— What you have to do —
Scan the entries below and return each line that contains "resolution".

— Available data —
- - -
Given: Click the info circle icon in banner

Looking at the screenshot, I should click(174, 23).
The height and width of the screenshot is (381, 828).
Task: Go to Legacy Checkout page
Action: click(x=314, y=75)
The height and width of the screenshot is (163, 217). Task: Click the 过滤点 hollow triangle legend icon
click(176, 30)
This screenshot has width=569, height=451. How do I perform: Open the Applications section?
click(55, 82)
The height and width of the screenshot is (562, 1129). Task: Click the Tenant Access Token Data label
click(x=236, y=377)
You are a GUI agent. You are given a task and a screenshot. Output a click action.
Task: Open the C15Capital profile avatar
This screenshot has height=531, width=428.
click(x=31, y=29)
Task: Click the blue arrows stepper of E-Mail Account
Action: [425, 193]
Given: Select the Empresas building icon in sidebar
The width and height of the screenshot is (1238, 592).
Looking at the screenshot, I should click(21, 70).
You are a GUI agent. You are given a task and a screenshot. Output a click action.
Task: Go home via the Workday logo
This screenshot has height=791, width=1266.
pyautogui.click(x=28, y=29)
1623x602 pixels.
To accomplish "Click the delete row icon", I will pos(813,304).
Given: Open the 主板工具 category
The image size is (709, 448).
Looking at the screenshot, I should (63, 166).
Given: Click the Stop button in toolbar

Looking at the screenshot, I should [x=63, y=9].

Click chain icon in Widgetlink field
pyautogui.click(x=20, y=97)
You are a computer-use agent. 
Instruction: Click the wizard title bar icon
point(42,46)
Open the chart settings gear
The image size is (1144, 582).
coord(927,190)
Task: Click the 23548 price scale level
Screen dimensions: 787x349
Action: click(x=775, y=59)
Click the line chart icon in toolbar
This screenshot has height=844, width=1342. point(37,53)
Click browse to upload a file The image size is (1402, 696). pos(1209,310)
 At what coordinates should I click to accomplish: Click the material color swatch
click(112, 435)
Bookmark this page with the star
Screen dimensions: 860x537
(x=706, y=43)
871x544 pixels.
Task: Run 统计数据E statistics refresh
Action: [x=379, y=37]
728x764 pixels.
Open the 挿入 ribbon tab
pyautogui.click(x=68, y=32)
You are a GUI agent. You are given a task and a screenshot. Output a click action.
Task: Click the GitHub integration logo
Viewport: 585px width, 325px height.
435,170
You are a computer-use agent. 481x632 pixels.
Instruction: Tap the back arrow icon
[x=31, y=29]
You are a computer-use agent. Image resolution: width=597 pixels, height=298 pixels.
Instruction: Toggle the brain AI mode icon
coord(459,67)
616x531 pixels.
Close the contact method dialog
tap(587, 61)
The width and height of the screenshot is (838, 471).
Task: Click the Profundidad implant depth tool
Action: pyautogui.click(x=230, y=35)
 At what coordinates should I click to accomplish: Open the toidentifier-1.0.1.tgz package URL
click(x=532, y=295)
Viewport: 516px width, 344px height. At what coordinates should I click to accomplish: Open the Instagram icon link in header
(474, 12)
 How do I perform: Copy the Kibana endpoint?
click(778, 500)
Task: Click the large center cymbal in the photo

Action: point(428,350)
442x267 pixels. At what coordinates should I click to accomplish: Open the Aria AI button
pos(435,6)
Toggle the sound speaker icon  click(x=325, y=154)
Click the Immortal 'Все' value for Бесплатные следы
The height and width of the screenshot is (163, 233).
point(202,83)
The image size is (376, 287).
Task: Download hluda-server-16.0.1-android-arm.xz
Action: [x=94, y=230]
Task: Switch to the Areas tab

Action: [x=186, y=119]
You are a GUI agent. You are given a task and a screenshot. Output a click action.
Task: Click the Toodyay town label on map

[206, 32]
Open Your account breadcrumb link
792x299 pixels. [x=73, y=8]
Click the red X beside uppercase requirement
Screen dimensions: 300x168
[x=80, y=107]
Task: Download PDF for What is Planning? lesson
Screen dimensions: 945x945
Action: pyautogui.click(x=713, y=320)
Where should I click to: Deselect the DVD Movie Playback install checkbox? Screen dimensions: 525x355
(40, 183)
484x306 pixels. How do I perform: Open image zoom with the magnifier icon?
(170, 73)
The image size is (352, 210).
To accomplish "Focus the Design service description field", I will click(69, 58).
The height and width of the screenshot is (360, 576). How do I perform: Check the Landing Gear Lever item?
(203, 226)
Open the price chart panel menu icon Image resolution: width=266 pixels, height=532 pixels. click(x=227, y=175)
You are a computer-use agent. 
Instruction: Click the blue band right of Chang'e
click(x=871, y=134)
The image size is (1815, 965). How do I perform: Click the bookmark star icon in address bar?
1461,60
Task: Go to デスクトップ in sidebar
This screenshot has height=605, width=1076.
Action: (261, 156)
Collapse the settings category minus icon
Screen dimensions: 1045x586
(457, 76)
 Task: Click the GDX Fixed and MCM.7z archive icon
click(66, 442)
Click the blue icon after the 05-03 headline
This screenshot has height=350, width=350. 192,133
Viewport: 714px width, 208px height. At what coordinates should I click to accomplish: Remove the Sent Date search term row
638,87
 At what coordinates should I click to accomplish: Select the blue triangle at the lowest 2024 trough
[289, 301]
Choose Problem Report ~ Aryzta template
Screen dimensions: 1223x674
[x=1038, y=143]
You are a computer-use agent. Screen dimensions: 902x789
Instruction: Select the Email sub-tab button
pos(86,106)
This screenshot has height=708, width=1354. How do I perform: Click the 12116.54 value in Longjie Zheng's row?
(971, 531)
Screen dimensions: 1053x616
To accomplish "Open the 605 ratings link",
- - -
— Result for this task —
You are a computer-use agent. Image resolution: width=597 pixels, height=298 pixels.
Open the price chart panel menu icon Image resolution: width=266 pixels, height=532 pixels. click(x=227, y=175)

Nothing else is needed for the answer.